Disintegrate the West, never yield an inch to the United States, develop relations with Japan to resist the United States and Western Europe, maintain state-to-state relations with the Soviet Union, further develop relations with [North] Korea and Cuba, and vigorously strengthen friendly cooperation with the Third World.[12]

The assumption of such a policy is that once the emotions generated in the West by the Tiananmen Incident have cooled, “farsighted” foreign statesmen will gain a renewed appreciation of China’s economic and strategic importance. In the meantime, Beijing should neither make the concessions advocated by the reformers, not adopt the strong retaliatory measures proposed by the hard-liners.

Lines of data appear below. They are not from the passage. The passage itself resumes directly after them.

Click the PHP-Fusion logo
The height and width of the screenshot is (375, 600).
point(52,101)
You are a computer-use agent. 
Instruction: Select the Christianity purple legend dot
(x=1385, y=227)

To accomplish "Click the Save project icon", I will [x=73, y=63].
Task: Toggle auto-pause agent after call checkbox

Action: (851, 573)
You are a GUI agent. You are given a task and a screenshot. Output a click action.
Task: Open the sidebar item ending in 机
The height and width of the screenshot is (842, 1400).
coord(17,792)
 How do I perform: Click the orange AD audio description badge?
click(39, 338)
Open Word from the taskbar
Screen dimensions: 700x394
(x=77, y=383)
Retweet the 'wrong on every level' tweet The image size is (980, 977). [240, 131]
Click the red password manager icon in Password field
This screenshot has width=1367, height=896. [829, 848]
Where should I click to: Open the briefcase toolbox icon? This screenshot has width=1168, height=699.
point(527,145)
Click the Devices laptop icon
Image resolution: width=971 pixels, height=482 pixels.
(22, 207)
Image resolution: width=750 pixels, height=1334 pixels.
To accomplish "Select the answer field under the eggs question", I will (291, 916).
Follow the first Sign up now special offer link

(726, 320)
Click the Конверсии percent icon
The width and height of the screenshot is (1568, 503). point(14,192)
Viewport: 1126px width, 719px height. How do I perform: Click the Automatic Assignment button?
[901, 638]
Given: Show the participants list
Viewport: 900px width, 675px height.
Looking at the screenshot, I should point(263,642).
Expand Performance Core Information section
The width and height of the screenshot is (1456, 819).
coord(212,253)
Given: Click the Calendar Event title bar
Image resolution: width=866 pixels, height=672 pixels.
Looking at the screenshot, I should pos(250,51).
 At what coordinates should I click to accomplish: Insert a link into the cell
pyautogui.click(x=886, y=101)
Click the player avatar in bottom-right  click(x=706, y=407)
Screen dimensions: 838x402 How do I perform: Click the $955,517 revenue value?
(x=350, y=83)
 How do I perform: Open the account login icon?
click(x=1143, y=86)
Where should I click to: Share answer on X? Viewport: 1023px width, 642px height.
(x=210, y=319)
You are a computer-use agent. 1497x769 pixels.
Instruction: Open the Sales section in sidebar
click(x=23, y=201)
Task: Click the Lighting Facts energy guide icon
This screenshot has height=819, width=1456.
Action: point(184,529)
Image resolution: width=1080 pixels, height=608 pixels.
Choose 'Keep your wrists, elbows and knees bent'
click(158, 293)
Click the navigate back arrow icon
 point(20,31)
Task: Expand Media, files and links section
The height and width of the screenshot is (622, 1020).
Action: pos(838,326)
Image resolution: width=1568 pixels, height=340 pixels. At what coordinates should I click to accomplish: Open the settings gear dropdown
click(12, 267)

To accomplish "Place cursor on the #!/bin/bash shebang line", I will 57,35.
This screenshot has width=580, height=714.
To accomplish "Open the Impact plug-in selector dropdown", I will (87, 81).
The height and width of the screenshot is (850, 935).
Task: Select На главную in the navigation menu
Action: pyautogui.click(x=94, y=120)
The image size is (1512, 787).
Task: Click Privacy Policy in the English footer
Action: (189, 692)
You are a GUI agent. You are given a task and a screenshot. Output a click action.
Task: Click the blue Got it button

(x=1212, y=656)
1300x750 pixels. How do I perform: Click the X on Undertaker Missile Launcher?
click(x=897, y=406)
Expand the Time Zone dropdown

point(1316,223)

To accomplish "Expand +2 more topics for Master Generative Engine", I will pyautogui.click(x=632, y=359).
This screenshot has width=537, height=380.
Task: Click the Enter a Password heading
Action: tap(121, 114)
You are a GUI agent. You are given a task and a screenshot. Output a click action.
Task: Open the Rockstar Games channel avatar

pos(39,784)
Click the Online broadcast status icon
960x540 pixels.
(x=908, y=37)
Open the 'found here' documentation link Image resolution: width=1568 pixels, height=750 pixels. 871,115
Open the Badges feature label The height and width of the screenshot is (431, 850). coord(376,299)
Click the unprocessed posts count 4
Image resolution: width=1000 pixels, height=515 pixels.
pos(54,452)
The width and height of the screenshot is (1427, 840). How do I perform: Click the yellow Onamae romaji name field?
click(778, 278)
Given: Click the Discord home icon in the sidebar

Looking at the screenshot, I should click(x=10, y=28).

Instead, it should simply hold fast, waiting for the West gradually to remove its sanctions and restore a more normal relationship with China.

THE ISSUES IN CHINA’S FOREIGN POLICY

This review suggests that the debate in China over foreign policy since the Tiananmen Incident has centered around four questions:

  • Should China reorient its policy toward the Third World and the remnants of the communist block?
  • Should China close its door to the West?
  • Should China confront the Soviet Union?
  • Should China take an intransigent position in its relations with the United States?

As the debate has proceeded, the general conclusion reached on each of these questions has proved to be negative, implying little fundamental change in Beijing’s orientation toward the rest of the world. In all four areas, however, there have been some marginal adjustments, reflecting the general shift toward more conservative positions that has also been evident in domestic policy since the Tiananmen Incident.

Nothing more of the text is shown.